=== Begin Enclosure ===
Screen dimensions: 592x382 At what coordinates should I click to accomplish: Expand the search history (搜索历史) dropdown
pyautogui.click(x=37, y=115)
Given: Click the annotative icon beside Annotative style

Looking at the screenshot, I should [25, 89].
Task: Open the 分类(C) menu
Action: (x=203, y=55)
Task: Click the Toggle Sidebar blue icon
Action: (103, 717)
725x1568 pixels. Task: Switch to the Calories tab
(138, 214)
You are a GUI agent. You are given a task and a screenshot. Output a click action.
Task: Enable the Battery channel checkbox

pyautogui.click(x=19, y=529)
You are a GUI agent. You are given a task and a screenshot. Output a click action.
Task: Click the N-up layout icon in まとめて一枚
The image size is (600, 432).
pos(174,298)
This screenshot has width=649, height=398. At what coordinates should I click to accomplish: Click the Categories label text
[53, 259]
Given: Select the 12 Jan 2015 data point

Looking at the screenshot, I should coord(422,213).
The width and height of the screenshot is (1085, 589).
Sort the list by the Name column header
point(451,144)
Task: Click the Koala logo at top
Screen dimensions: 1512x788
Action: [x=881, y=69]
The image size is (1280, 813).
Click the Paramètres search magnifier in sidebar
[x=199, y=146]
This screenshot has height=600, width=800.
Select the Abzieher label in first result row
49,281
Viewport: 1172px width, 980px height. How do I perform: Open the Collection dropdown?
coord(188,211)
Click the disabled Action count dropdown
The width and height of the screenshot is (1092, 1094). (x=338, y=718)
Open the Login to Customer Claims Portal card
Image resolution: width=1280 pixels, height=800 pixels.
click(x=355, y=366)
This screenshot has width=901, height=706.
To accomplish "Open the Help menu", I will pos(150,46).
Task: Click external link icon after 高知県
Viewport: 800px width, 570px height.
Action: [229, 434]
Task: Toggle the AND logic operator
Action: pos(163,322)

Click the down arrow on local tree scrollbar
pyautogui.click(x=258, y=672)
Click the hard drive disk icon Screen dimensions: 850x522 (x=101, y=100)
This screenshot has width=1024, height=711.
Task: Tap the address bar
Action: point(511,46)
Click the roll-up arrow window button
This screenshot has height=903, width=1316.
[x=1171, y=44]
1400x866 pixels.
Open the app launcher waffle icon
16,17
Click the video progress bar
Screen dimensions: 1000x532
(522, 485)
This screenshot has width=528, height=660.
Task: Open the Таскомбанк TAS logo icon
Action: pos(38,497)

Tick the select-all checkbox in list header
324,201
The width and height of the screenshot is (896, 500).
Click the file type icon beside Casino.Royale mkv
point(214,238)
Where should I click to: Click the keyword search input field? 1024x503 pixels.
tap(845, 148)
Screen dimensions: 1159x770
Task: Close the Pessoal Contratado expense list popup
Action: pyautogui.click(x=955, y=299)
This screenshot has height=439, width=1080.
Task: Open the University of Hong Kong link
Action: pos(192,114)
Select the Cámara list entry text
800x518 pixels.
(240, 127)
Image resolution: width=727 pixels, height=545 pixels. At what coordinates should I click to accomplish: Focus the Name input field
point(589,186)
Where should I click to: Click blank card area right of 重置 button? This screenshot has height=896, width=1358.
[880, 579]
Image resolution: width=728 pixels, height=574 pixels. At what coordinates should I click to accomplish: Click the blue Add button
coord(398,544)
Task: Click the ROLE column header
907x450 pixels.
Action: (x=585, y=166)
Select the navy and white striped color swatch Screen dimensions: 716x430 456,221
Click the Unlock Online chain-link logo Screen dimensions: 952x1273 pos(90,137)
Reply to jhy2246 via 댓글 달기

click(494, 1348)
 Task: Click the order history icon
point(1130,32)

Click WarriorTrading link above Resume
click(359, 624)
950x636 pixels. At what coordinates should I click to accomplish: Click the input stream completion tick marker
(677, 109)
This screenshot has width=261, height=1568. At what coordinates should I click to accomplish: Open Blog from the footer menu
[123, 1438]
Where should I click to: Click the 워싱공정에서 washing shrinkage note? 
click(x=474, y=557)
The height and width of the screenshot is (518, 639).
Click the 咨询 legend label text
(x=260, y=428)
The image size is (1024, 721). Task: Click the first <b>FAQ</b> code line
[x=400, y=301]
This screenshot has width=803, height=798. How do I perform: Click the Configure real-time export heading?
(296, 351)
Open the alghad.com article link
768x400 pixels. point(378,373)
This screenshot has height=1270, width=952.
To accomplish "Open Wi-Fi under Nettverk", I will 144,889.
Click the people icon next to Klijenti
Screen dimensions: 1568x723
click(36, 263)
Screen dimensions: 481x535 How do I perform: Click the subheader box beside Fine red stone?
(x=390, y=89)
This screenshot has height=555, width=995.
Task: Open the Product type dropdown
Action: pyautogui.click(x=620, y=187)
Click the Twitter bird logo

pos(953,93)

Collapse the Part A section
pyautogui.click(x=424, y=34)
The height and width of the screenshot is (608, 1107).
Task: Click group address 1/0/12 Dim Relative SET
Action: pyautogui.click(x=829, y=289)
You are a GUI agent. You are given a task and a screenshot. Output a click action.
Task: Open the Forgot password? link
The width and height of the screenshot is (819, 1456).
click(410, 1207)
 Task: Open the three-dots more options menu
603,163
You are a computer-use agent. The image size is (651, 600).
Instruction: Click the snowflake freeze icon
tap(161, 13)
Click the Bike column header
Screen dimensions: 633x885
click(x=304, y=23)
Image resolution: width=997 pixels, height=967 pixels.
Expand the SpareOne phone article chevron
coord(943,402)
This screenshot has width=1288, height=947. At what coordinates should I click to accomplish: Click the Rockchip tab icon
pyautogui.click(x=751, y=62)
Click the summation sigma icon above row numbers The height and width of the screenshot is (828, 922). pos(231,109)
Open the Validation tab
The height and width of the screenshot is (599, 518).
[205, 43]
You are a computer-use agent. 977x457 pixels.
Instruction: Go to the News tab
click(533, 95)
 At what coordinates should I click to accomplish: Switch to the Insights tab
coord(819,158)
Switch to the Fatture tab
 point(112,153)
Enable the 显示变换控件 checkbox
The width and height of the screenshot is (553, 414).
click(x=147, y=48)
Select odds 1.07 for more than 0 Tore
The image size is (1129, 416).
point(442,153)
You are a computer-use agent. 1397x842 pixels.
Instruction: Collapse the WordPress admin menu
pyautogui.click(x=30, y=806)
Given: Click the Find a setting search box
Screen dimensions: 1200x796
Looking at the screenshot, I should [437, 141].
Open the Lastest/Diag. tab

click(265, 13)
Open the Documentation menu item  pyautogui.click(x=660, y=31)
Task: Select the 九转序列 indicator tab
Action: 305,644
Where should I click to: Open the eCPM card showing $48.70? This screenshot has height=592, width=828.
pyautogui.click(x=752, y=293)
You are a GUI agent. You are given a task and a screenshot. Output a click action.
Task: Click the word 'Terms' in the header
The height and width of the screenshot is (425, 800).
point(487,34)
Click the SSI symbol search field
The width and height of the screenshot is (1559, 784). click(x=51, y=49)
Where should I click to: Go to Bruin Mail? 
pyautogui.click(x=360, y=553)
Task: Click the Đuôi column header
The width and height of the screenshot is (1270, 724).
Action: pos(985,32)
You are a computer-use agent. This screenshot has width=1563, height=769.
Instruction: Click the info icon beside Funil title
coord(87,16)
=== End Enclosure ===
Your assignment:
Repeat every entry exactly, please.

Task solution:
Screen dimensions: 592x382 At what coordinates should I click to accomplish: Expand the search history (搜索历史) dropdown
pyautogui.click(x=37, y=115)
Given: Click the annotative icon beside Annotative style

Looking at the screenshot, I should [25, 89].
Task: Open the 分类(C) menu
Action: (x=203, y=55)
Task: Click the Toggle Sidebar blue icon
Action: (103, 717)
725x1568 pixels. Task: Switch to the Calories tab
(138, 214)
You are a GUI agent. You are given a task and a screenshot. Output a click action.
Task: Enable the Battery channel checkbox

pyautogui.click(x=19, y=529)
You are a GUI agent. You are given a task and a screenshot. Output a click action.
Task: Click the N-up layout icon in まとめて一枚
The image size is (600, 432).
pos(174,298)
This screenshot has width=649, height=398. At what coordinates should I click to accomplish: Click the Categories label text
[53, 259]
Given: Select the 12 Jan 2015 data point

Looking at the screenshot, I should coord(422,213).
The width and height of the screenshot is (1085, 589).
Sort the list by the Name column header
point(451,144)
Task: Click the Koala logo at top
Screen dimensions: 1512x788
Action: [x=881, y=69]
The image size is (1280, 813).
Click the Paramètres search magnifier in sidebar
[x=199, y=146]
This screenshot has height=600, width=800.
Select the Abzieher label in first result row
49,281
Viewport: 1172px width, 980px height. How do I perform: Open the Collection dropdown?
coord(188,211)
Click the disabled Action count dropdown
The width and height of the screenshot is (1092, 1094). (x=338, y=718)
Open the Login to Customer Claims Portal card
Image resolution: width=1280 pixels, height=800 pixels.
click(x=355, y=366)
This screenshot has width=901, height=706.
To accomplish "Open the Help menu", I will pos(150,46).
Task: Click external link icon after 高知県
Viewport: 800px width, 570px height.
Action: [229, 434]
Task: Toggle the AND logic operator
Action: pos(163,322)

Click the down arrow on local tree scrollbar
pyautogui.click(x=258, y=672)
Click the hard drive disk icon Screen dimensions: 850x522 (x=101, y=100)
This screenshot has width=1024, height=711.
Task: Tap the address bar
Action: point(511,46)
Click the roll-up arrow window button
This screenshot has height=903, width=1316.
[x=1171, y=44]
1400x866 pixels.
Open the app launcher waffle icon
16,17
Click the video progress bar
Screen dimensions: 1000x532
(522, 485)
This screenshot has width=528, height=660.
Task: Open the Таскомбанк TAS logo icon
Action: pos(38,497)

Tick the select-all checkbox in list header
324,201
The width and height of the screenshot is (896, 500).
Click the file type icon beside Casino.Royale mkv
point(214,238)
Where should I click to: Click the keyword search input field? 1024x503 pixels.
tap(845, 148)
Screen dimensions: 1159x770
Task: Close the Pessoal Contratado expense list popup
Action: pyautogui.click(x=955, y=299)
This screenshot has height=439, width=1080.
Task: Open the University of Hong Kong link
Action: pos(192,114)
Select the Cámara list entry text
800x518 pixels.
(240, 127)
Image resolution: width=727 pixels, height=545 pixels. At what coordinates should I click to accomplish: Focus the Name input field
point(589,186)
Where should I click to: Click blank card area right of 重置 button? This screenshot has height=896, width=1358.
[880, 579]
Image resolution: width=728 pixels, height=574 pixels. At what coordinates should I click to accomplish: Click the blue Add button
coord(398,544)
Task: Click the ROLE column header
907x450 pixels.
Action: (x=585, y=166)
Select the navy and white striped color swatch Screen dimensions: 716x430 456,221
Click the Unlock Online chain-link logo Screen dimensions: 952x1273 pos(90,137)
Reply to jhy2246 via 댓글 달기

click(494, 1348)
 Task: Click the order history icon
point(1130,32)

Click WarriorTrading link above Resume
click(359, 624)
950x636 pixels. At what coordinates should I click to accomplish: Click the input stream completion tick marker
(677, 109)
This screenshot has width=261, height=1568. At what coordinates should I click to accomplish: Open Blog from the footer menu
[123, 1438]
Where should I click to: Click the 워싱공정에서 washing shrinkage note? 
click(x=474, y=557)
The height and width of the screenshot is (518, 639).
Click the 咨询 legend label text
(x=260, y=428)
The image size is (1024, 721). Task: Click the first <b>FAQ</b> code line
[x=400, y=301]
This screenshot has width=803, height=798. How do I perform: Click the Configure real-time export heading?
(296, 351)
Open the alghad.com article link
768x400 pixels. point(378,373)
This screenshot has height=1270, width=952.
To accomplish "Open Wi-Fi under Nettverk", I will 144,889.
Click the people icon next to Klijenti
Screen dimensions: 1568x723
click(36, 263)
Screen dimensions: 481x535 How do I perform: Click the subheader box beside Fine red stone?
(x=390, y=89)
This screenshot has height=555, width=995.
Task: Open the Product type dropdown
Action: pyautogui.click(x=620, y=187)
Click the Twitter bird logo

pos(953,93)

Collapse the Part A section
pyautogui.click(x=424, y=34)
The height and width of the screenshot is (608, 1107).
Task: Click group address 1/0/12 Dim Relative SET
Action: pyautogui.click(x=829, y=289)
You are a GUI agent. You are given a task and a screenshot. Output a click action.
Task: Open the Forgot password? link
The width and height of the screenshot is (819, 1456).
click(410, 1207)
 Task: Open the three-dots more options menu
603,163
You are a computer-use agent. The image size is (651, 600).
Instruction: Click the snowflake freeze icon
tap(161, 13)
Click the Bike column header
Screen dimensions: 633x885
click(x=304, y=23)
Image resolution: width=997 pixels, height=967 pixels.
Expand the SpareOne phone article chevron
coord(943,402)
This screenshot has width=1288, height=947. At what coordinates should I click to accomplish: Click the Rockchip tab icon
pyautogui.click(x=751, y=62)
Click the summation sigma icon above row numbers The height and width of the screenshot is (828, 922). pos(231,109)
Open the Validation tab
The height and width of the screenshot is (599, 518).
[205, 43]
You are a computer-use agent. 977x457 pixels.
Instruction: Go to the News tab
click(533, 95)
 At what coordinates should I click to accomplish: Switch to the Insights tab
coord(819,158)
Switch to the Fatture tab
 point(112,153)
Enable the 显示变换控件 checkbox
The width and height of the screenshot is (553, 414).
click(x=147, y=48)
Select odds 1.07 for more than 0 Tore
The image size is (1129, 416).
point(442,153)
You are a computer-use agent. 1397x842 pixels.
Instruction: Collapse the WordPress admin menu
pyautogui.click(x=30, y=806)
Given: Click the Find a setting search box
Screen dimensions: 1200x796
Looking at the screenshot, I should [437, 141].
Open the Lastest/Diag. tab

click(265, 13)
Open the Documentation menu item  pyautogui.click(x=660, y=31)
Task: Select the 九转序列 indicator tab
Action: 305,644
Where should I click to: Open the eCPM card showing $48.70? This screenshot has height=592, width=828.
pyautogui.click(x=752, y=293)
You are a GUI agent. You are given a task and a screenshot. Output a click action.
Task: Click the word 'Terms' in the header
The height and width of the screenshot is (425, 800).
point(487,34)
Click the SSI symbol search field
The width and height of the screenshot is (1559, 784). click(x=51, y=49)
Where should I click to: Go to Bruin Mail? 
pyautogui.click(x=360, y=553)
Task: Click the Đuôi column header
The width and height of the screenshot is (1270, 724).
Action: pos(985,32)
You are a computer-use agent. This screenshot has width=1563, height=769.
Instruction: Click the info icon beside Funil title
coord(87,16)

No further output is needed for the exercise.